TU OBJETIVO:
Cambia "cerebros" por "encéfalos" en el fragmento sobre el cuerpo y las neuronas, y reproduce el pasaje que comienza en las palabras "Se opaca la" y termina después de "solo conectividades neuronales.".

FRAGMENTO DEL TEXTO:

● ● ● ● ●

Se opaca la incidencia del orden simbólico en el que el sujeto inmersiona. La cultura en tanto tal queda aludida solo como ambientalismo en el que el órgano impera.
Así los cerebros no solo segregan pensamientos sino que hasta dialogan entre sí.
Cuando se llega al límite de enunciar la existencia de un “cerebro social”, no se vislumbra que en ese movimiento enunciativo ya no se habla de sinapsis neuronales (salvo que haya un implícito telepático no formulado – nos permitimos a modo de algo de humor).
Desde ya que no se trata de sostener una perspectiva que prescinda de los órganos, ni por ende de las neuronas. Pero los cuerpos tal como intentamos al menos aludir, no son solo orgánicos; no son solo conectividades neuronales.
Son cuerpos en riesgo estructural de habitar en lo angustioso de la fragmentación, con que las eficacias traumáticas hacen vacilar el anudamiento en que habitamos.
Cuerpos marcados por el Otro, por la habitación subjetiva y sus implicancias; y tal como anticipamos, las palabras son un recurso mayor para disolver padecimientos, como lo fueron y lo son para generarlos. En su contundencia o en su ausencia, extremando alternativas.

● ● ● ● ●

SECCIÓN DE DATOS:
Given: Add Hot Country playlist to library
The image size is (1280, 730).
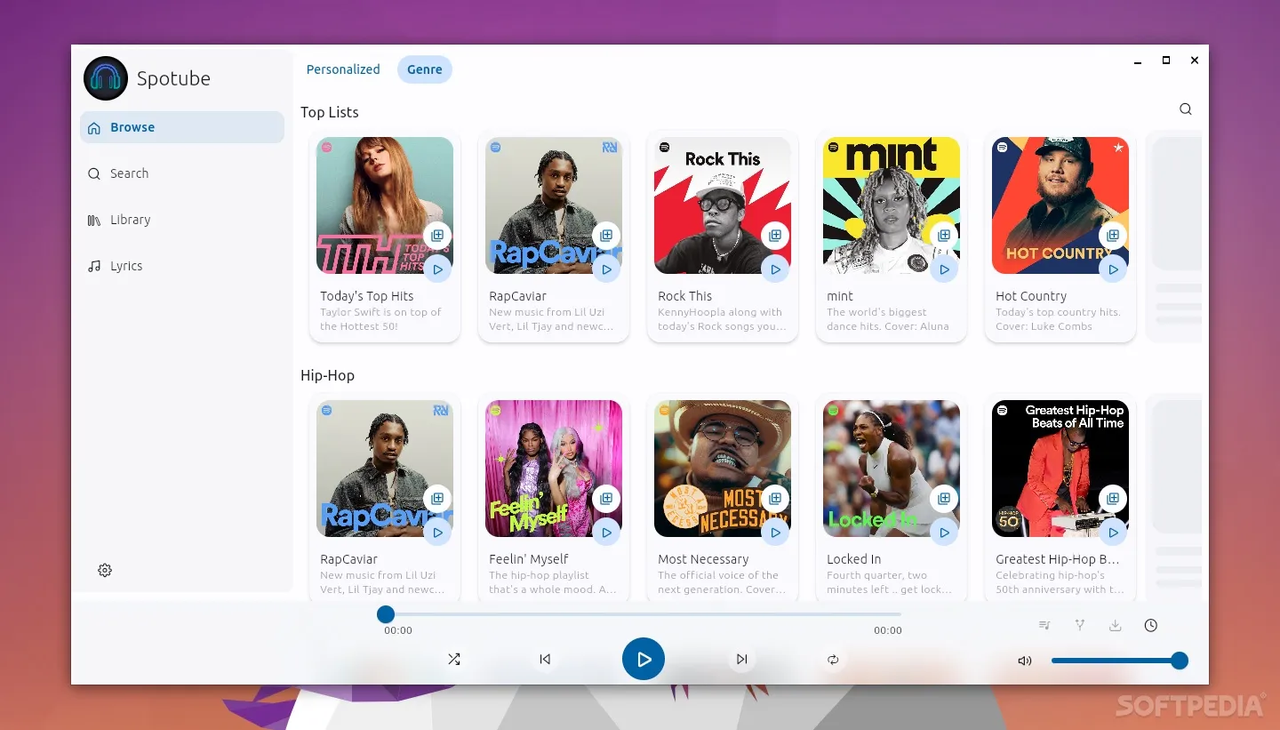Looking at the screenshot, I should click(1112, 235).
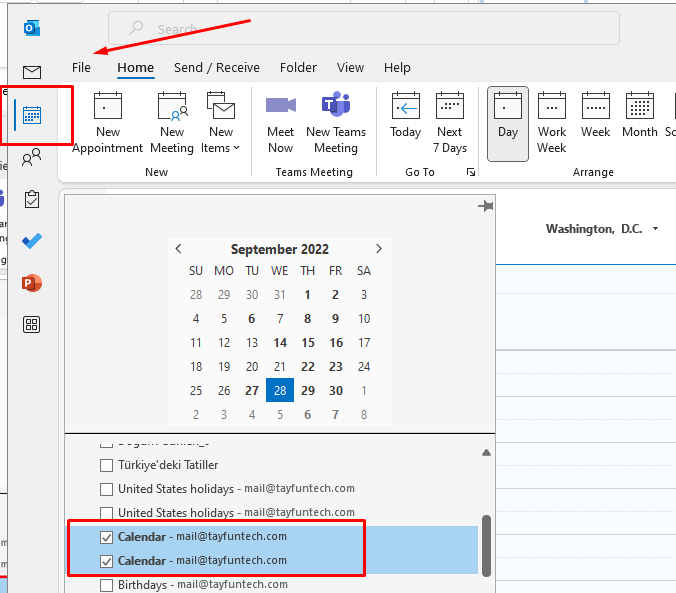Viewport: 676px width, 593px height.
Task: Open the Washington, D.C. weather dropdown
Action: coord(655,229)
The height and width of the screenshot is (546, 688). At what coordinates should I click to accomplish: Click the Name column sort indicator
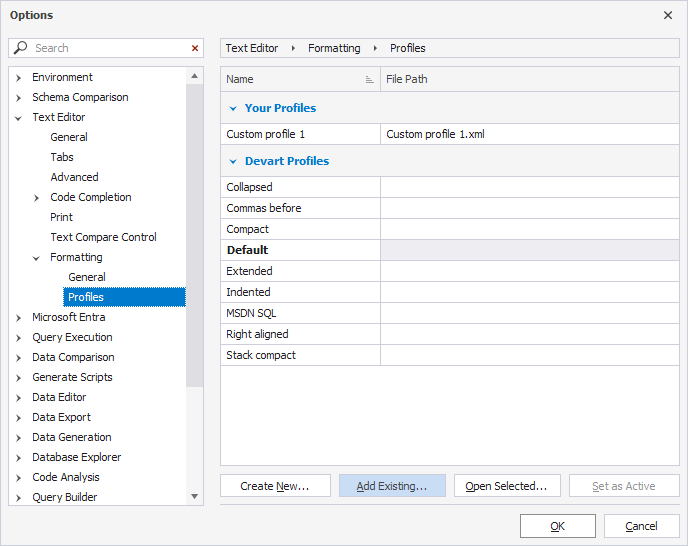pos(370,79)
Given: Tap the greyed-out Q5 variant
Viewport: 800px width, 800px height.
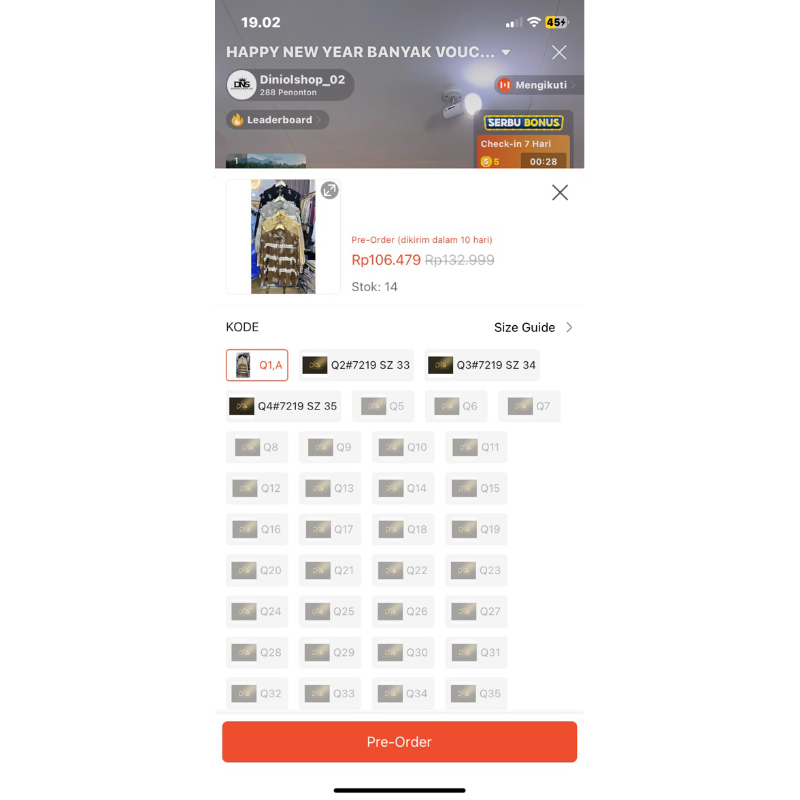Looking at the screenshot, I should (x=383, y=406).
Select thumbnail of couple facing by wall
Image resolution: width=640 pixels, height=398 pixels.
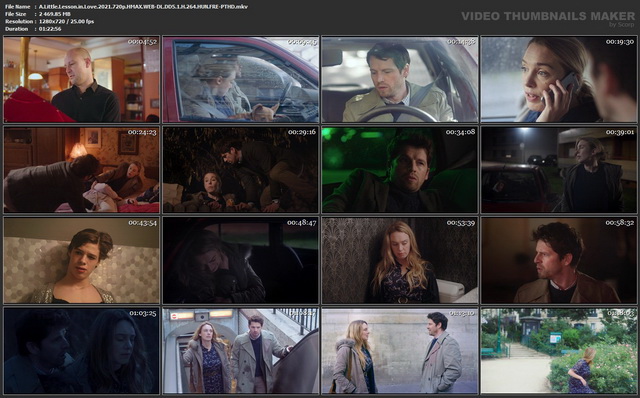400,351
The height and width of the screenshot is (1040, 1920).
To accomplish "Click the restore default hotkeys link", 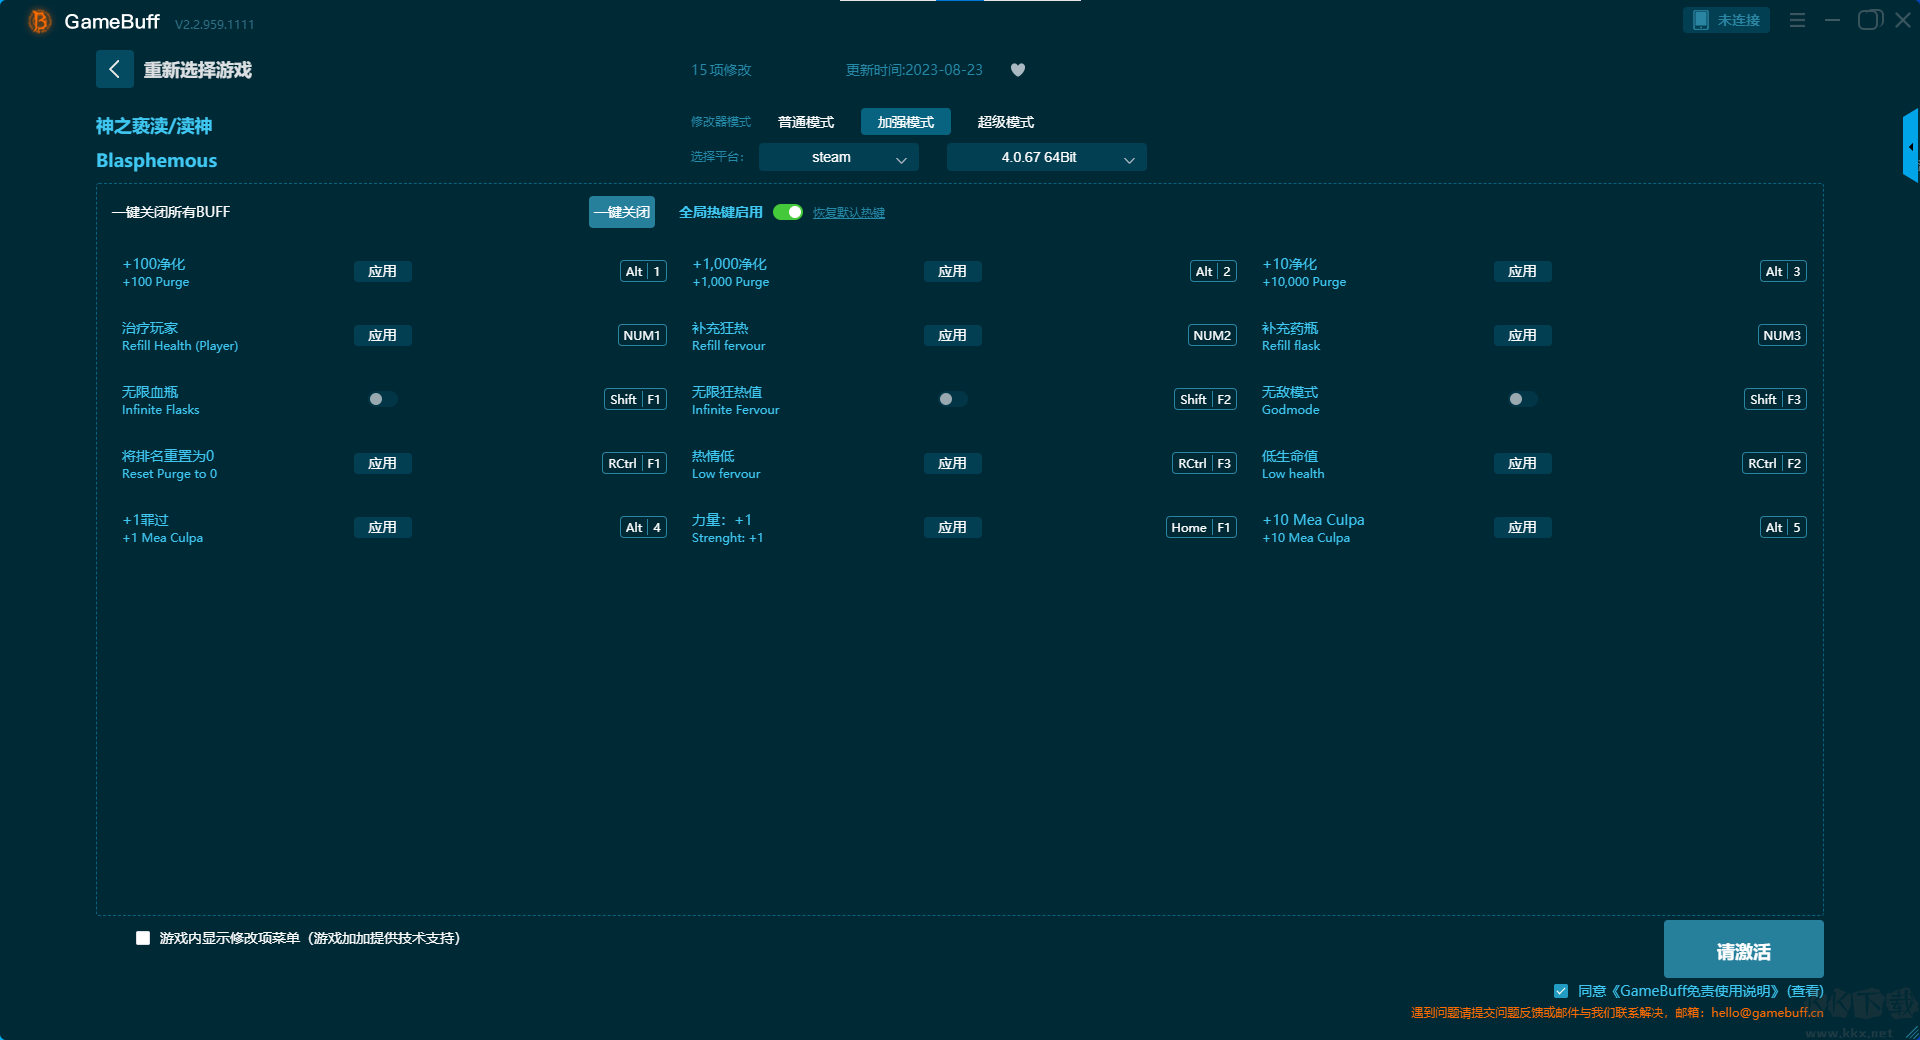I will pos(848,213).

● ● ● ● ●

EJERCICIO RESUELTO:
Se opaca la incidencia del orden simbólico en el que el sujeto inmersiona. La cultura en tanto tal queda aludida solo como ambientalismo en el que el órgano impera.
Así los encéfalos no solo segregan pensamientos sino que hasta dialogan entre sí.
Cuando se llega al límite de enunciar la existencia de un “cerebro social”, no se vislumbra que en ese movimiento enunciativo ya no se habla de sinapsis neuronales (salvo que haya un implícito telepático no formulado – nos permitimos a modo de algo de humor).
Desde ya que no se trata de sostener una perspectiva que prescinda de los órganos, ni por ende de las neuronas. Pero los cuerpos tal como intentamos al menos aludir, no son solo orgánicos; no son solo conectividades neuronales.